His gaze lingers on Damian, who maintains perfect stillness beside me. Although it’s subtle, I notice the slight tension in his shoulders, the careful way he holds himself—ready for action but giving nothing away.
“There are some special interested parties who’ve paid extra for ringside seats. Research types. Very curious about your fighter’s… unique qualities. One group in particular seems quite invested in studying his… endurance.”
My blood runs cold and it feels as though a demonic fist is squeezing my guts. Dad was right about Tony being in bed with the pharmaceutical companies Laura warned us about. I glance at Damian, seeing the quiet dignity in his stance. I need to finalize plans to get him to safety.
“The bracket will be released tomorrow.” Tony rises, straightening his expensive jacket. He pegs Damian with a scorching look as he says, “Don’t disappoint me.”
After he leaves, I wait ten minutes to ensure we’re truly alone before pulling out the burner phone I bought yesterday. Laura’s number feels like it’s lasering a hole in my pocket.
She answers on the first ring. “Hello.”
“It’s Maya. About your… missing friend.”
“Oh, thank god.” Her relief is palpable through the line. “Is he safe? We’ve been going out of our minds—”
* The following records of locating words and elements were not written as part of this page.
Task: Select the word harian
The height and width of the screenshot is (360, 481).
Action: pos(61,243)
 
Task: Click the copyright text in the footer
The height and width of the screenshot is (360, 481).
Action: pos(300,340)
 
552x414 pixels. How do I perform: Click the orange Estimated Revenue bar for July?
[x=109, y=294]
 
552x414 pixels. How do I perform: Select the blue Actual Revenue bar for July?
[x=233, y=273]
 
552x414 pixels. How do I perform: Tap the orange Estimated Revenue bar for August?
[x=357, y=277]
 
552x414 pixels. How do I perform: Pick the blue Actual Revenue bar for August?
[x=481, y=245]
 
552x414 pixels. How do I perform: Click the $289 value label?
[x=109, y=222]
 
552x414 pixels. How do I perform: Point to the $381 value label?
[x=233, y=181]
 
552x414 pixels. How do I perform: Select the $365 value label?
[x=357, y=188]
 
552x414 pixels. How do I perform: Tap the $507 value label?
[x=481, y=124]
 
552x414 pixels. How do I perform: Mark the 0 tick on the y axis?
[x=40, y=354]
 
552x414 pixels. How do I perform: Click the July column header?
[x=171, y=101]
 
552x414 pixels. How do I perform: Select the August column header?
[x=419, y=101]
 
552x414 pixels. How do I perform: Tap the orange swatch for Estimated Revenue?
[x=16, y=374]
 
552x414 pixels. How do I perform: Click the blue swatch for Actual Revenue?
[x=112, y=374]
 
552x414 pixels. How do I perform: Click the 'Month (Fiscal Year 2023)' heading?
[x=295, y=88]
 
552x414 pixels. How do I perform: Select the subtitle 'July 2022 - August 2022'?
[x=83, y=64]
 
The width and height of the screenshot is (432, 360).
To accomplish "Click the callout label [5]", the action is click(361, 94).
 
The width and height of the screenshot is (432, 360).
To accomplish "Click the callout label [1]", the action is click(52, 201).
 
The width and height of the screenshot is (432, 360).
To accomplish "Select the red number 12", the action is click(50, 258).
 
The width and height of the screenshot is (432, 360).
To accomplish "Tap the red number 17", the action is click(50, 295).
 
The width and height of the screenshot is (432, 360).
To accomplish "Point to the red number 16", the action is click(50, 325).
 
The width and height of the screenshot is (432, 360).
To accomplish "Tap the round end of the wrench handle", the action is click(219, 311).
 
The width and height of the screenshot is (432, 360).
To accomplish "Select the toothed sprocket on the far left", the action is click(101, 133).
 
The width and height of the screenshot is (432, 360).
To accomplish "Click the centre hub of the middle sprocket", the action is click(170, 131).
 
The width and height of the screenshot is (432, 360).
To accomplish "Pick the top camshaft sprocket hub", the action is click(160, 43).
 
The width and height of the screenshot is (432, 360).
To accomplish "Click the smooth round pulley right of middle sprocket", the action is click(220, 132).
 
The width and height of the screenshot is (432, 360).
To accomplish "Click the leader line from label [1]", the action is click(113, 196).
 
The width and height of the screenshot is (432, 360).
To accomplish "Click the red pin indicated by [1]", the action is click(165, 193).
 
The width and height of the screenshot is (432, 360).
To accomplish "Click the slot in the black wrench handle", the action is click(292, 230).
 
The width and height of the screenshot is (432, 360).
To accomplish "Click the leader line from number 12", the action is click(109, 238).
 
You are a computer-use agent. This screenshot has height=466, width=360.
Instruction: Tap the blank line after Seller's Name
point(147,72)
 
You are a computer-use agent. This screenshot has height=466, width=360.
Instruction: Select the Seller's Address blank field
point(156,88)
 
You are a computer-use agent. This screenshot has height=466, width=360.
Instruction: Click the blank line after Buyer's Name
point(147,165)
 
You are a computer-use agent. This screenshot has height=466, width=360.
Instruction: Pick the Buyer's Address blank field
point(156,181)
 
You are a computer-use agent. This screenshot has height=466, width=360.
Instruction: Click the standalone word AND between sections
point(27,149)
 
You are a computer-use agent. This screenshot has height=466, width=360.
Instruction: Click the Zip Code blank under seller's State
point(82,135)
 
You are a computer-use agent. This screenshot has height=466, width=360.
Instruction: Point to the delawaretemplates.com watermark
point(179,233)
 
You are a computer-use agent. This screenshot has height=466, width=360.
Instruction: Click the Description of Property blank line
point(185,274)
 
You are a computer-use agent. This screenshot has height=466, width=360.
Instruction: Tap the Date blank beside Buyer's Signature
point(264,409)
“We don’t have much time,” I cut in, glancing nervously at the door. “He’ll be in an underground fight in two days. 7 PM at the McClain warehouse on Industrial in Las Vegas. Tony’s got pharmaceutical companies coming—they definitely know about him.”
“Put him on? Please? The others are here—they’ve been desperate to know he’s alive.” She gives a soft chuckle as she adds, “They haven’t spoken in a long time.”
Damian takes the phone, his expression changing as familiar voices come through the speaker. I step away to give him privacy, but I catch fragments of Latin—his brothers-in-arms, reaching across two thousand years of separation.
“ Frater, ” a deep voice says—Varro, I assume. “We feared the worst when they took you.”
“The gods themselves must have guided us to find you,” another adds. “After all this time…”
“When we learned they stole you away…” A deep voice, thick with concern, cuts through the moment. “The sabotage, the theft… we’ve been searching everywhere.”
Damian’s responses flow too quickly for me to follow, but I see his shoulders relax slightly. These men faced death together, formed bonds stronger than blood. Now they reach across time and distance, offering strength when he needs it most.
“We can have teams in place,” Laura says when she returns to the line. “The tournament actually works in our favor—everyone focused on the fights while we—”
The phone clicks in my ear—sharp, unnatural, like the crack of a breaking bone. I freeze. No static, no busy signal, just silence.
My stomach knots more tightly. “Hello?” My voice feels too loud, too exposed in the tiny room. No answer. I pull the phone away and glance at the screen.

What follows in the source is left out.